La loi du 11 février 2005 relative au handicap se concrétise par des réalisations sur le terrain pour lesquelles il m’arrive d’être acteur dans ma vie professionnelle. La matérialisation de cheminements accessibles aux personnes à mobilité réduite (P.M.R.), les rehaussements de trottoirs au niveau des arrêts de bus pour y permettre l’accès des personnes en fauteuil roulant, la réalisation d’abaissements de bordures avec mise place de bandes podo-tactiles ou de feux sonores, autant de travaux d’adaptation des voiries et du mobilier urbain pour permettre aux personnes en situation de handicap de mieux se déplacer dans nos cités.

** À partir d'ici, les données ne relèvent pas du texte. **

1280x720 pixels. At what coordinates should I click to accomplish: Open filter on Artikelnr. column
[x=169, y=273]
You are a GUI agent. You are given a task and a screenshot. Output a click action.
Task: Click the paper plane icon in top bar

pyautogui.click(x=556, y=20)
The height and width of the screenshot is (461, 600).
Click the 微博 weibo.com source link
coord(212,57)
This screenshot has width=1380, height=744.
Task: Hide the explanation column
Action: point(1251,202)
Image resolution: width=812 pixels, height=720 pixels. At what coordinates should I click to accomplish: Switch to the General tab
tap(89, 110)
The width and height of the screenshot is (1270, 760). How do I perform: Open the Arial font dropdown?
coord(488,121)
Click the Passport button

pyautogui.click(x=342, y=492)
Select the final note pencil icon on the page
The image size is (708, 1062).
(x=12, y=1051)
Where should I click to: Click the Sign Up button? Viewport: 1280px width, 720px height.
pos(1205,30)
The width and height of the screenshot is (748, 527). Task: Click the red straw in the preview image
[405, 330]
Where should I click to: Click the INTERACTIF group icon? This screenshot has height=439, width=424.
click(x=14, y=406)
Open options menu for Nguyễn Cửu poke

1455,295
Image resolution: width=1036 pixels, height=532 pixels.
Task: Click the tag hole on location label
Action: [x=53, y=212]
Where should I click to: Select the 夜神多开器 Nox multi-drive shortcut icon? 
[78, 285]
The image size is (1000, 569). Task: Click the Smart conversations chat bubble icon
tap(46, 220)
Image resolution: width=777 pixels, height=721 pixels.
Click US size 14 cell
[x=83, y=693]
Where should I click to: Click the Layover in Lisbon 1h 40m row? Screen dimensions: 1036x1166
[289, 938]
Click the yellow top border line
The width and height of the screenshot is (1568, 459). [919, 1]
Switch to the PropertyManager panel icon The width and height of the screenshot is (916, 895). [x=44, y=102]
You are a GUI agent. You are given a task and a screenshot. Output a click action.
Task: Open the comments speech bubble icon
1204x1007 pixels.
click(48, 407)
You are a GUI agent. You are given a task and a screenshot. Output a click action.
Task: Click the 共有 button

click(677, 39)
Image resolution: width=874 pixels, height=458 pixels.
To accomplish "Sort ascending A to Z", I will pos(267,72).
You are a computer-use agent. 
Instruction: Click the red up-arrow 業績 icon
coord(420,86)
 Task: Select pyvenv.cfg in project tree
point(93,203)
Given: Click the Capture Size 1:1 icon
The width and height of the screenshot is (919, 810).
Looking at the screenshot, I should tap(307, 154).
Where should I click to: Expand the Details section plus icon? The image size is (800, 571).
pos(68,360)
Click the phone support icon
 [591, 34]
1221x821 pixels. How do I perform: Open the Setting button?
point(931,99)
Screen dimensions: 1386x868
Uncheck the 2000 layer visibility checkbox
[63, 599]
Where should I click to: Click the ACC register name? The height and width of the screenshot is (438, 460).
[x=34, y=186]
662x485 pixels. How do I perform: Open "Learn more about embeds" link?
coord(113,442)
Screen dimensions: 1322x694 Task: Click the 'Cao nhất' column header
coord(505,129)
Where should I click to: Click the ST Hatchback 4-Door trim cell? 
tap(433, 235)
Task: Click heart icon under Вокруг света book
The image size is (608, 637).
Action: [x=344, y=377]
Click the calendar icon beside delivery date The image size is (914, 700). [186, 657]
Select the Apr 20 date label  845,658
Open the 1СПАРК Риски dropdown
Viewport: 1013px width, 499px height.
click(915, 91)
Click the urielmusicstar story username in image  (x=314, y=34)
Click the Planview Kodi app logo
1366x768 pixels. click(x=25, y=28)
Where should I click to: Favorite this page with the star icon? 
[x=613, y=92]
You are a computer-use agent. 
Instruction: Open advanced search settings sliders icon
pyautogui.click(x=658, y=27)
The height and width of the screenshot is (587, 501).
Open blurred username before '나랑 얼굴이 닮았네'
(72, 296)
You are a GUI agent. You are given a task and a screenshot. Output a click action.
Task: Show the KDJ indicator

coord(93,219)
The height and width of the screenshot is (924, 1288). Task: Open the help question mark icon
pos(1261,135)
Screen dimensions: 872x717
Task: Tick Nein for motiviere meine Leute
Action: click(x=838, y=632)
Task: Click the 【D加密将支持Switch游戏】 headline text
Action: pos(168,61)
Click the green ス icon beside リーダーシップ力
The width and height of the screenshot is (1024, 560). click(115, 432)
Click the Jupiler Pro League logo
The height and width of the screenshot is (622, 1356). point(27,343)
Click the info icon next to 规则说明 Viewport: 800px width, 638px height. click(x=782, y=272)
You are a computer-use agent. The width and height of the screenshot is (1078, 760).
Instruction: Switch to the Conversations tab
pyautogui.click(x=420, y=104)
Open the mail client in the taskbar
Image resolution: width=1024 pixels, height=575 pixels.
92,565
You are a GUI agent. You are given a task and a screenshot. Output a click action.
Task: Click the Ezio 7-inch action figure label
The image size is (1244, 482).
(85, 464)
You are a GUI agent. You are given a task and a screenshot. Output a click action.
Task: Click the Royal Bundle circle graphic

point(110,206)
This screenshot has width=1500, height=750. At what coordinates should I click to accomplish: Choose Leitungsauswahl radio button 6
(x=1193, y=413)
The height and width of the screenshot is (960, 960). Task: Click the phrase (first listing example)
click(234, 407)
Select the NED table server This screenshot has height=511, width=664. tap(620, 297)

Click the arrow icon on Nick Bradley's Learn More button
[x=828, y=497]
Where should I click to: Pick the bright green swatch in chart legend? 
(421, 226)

Pendant trop longtemps, les urbanistes et les architectes ont conçu des villes ou des quartiers sans se préoccuper suffisamment des possibilités de cheminement des personnes en situation de handicap. Les plans de mise en accessibilité, comme celui mis en œuvre par notre communauté d’agglomération Grand Paris Seine Ouest, constituent donc pour les personnes directement concernées la fin d’une double peine et une accession à une liberté nouvelle qui ne peut que nous réjouir.
Il s’agit de fait pour les personnes en situation de handicap de la compensation d’un préjudice sociétal et de l’expression d’une solidarité légitime marquant la fin d’une exclusion pour des citoyens que l’existence n’a pas favorisé. Ce type de démarche doit être encouragé, ce qui justifie mon vote favorable au plan de mise en accessibilité des voiries objet d’un débat lors de la séance plénière du conseil d’agglomération de G.P.S.O. le 29 juin dernier.